§ **Data**
══════════

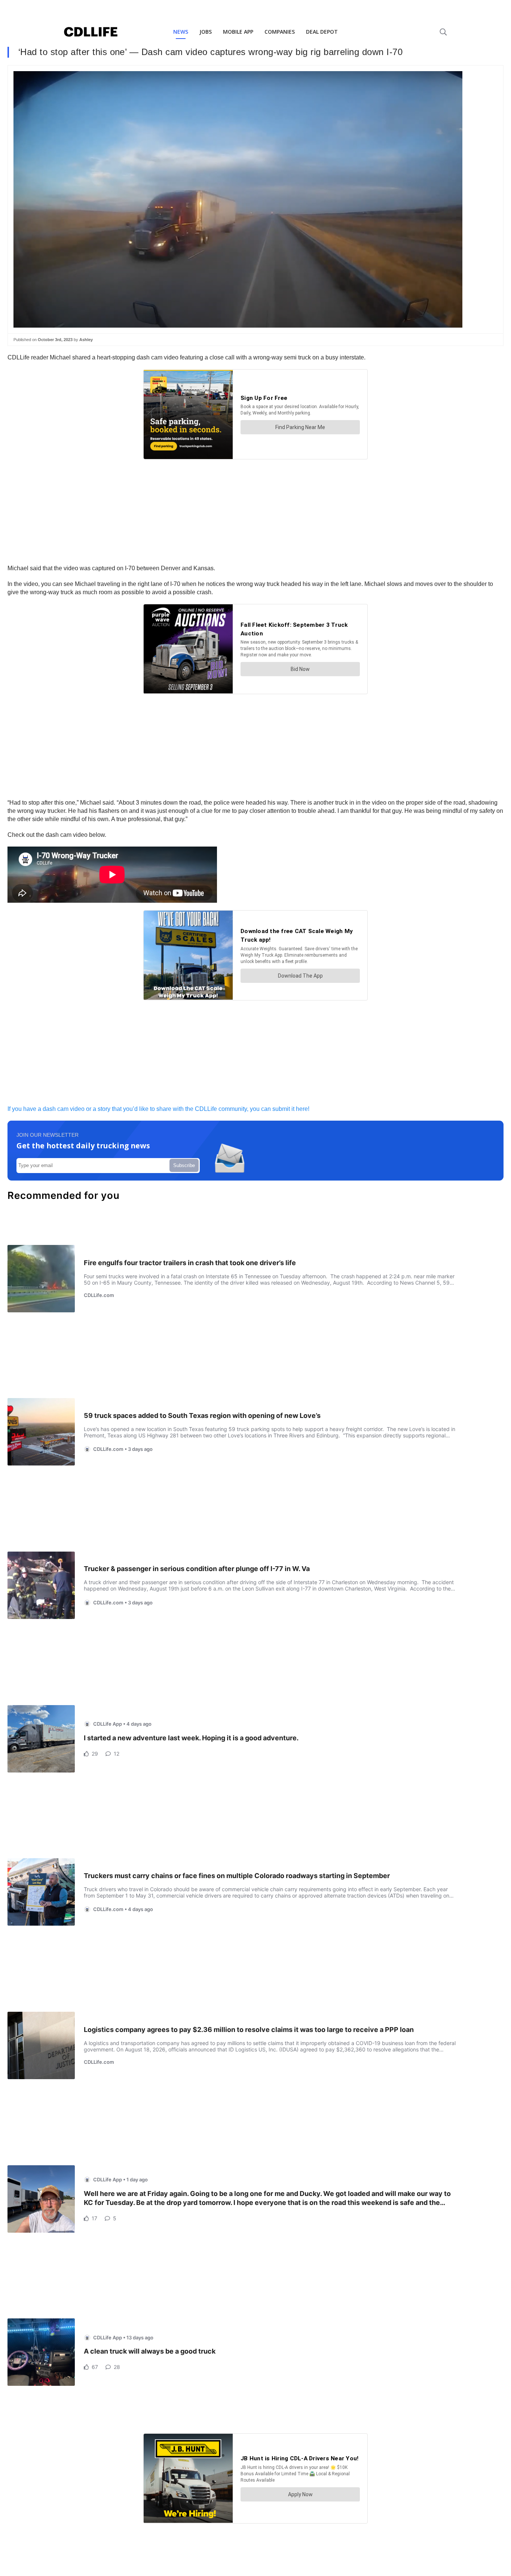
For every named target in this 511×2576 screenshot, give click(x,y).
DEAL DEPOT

══════════

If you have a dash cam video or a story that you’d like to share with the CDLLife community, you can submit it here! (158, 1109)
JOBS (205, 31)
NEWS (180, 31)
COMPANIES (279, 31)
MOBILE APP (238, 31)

══════════

§ **Your assignment**
Reproduce only the lines above, starting at the line with "If you have" and ending at the line with "MOBILE APP (238, 31)", exactly as written.

§ **Finished task**
If you have a dash cam video or a story that you’d like to share with the CDLLife community, you can submit it here! (158, 1109)
JOBS (205, 31)
NEWS (180, 31)
COMPANIES (279, 31)
MOBILE APP (238, 31)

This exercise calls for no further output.